The Mayor has written to all 2300 plus primary schools in the capital urging them to create food gardens. Schools with existing gardens will be encouraged to start growing food, expand their plots or start planting food from scratch. The competition has the support of Chris Collins, the Blue Peter gardener, who will visit one of the winning schools.
Judging London's top school gardens will be Rosie Boycott, the chair of London Food, Peter Holman, CEO of London in Bloom, Katie Law from the Evening Standard and a representative of London Food Link, the charity that manage Capital Growth.
There are three categories: 'Bugs and Slugs' (a garden focused on biodiversity); 'Collect and Create' (a garden encouraging the reuse and recycling of 'waste' items); 'Climate Cool' (a garden designed to cope with a changing climate).
The top food growing schools in each category will win a visit by a celebrity gardener, cash prizes of £500, plants and a wormery. There will also be prizes for 12 runners up including fruit and vegetable packs and gardening tools. The first 50 schools to register will receive a spring sowing selection of organic seeds from Duchy Originals.
Boris Johnson, said: '"What better way to bring alive elements of the school curriculum than through hands-on experience in growing your own grub. There is much top notch work taking place by green fingered teachers and pupils across the capital already, which I salute.
"We want to help cultivate this growing appetite for locally grown food, reward the top performers and bring more schools into the Capital Growth fold. Whether tending plots in some paint pots or on the perimeter of a playing field, food growing in our schools will help make London a more pleasant place whilst giving our kids a lifelong skill."

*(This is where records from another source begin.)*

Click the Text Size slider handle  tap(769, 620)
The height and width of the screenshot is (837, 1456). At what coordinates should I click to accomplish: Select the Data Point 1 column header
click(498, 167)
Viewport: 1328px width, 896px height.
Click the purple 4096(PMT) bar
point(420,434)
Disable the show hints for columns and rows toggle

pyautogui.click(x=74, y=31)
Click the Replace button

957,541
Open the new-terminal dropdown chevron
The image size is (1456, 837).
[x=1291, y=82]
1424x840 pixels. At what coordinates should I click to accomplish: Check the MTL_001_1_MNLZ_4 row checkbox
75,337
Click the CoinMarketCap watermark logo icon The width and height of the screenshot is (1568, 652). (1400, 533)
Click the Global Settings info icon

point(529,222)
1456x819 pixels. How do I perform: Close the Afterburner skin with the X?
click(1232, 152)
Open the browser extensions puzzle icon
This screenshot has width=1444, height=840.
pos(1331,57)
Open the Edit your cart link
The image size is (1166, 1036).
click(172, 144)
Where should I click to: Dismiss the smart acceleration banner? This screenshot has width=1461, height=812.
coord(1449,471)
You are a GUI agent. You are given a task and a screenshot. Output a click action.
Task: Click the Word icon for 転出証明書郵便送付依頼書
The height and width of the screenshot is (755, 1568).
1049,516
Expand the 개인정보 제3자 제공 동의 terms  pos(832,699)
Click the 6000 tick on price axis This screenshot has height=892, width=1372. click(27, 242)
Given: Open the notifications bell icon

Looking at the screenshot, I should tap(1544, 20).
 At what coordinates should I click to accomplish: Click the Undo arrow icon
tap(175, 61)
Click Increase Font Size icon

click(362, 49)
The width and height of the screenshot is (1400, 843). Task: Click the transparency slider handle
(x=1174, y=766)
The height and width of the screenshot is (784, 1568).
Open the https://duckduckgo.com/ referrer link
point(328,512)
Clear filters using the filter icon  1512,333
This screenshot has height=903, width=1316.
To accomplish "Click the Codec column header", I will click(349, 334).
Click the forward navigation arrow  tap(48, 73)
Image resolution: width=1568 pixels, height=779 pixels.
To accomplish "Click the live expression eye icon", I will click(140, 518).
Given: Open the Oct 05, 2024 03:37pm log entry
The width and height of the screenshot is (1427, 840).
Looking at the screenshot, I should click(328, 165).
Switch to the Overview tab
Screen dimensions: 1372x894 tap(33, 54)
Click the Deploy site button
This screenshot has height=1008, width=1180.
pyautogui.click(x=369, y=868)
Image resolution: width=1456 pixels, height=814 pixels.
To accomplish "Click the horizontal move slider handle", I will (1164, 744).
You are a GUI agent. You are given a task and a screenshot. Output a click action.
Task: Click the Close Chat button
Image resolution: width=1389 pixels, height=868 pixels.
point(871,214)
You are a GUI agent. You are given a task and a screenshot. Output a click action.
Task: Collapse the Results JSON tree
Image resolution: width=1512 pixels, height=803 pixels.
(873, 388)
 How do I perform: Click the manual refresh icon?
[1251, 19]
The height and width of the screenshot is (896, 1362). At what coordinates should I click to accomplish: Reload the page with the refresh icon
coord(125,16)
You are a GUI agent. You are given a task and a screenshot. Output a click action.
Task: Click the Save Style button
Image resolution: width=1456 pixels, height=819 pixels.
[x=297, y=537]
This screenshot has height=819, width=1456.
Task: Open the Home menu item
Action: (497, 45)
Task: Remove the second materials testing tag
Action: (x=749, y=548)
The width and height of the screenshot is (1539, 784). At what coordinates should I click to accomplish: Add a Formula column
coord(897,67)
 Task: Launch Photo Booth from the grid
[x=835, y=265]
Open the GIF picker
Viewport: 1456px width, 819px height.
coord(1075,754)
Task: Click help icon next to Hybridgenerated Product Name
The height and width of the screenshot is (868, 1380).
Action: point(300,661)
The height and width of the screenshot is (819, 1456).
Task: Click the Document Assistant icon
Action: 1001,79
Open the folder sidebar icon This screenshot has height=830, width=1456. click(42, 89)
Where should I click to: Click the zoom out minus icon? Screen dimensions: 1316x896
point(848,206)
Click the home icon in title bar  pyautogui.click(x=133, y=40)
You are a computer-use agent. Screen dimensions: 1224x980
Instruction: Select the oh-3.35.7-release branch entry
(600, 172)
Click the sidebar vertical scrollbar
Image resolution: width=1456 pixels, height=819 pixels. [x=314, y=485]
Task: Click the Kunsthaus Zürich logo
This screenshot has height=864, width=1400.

Rosie Boycott, who launched the competition by helping pupils from Ambler School in Finsbury Park plant their new garden, added: 'It has been shown that kids who grow their own go on to eat more healthily and appreciate good, nourishing food. Many kids in London don't know the magic of seeing a seed flourish into an item you can eat, or even the names of common vegetables. This is what we want to help schools conjure up to create a city of micro farms."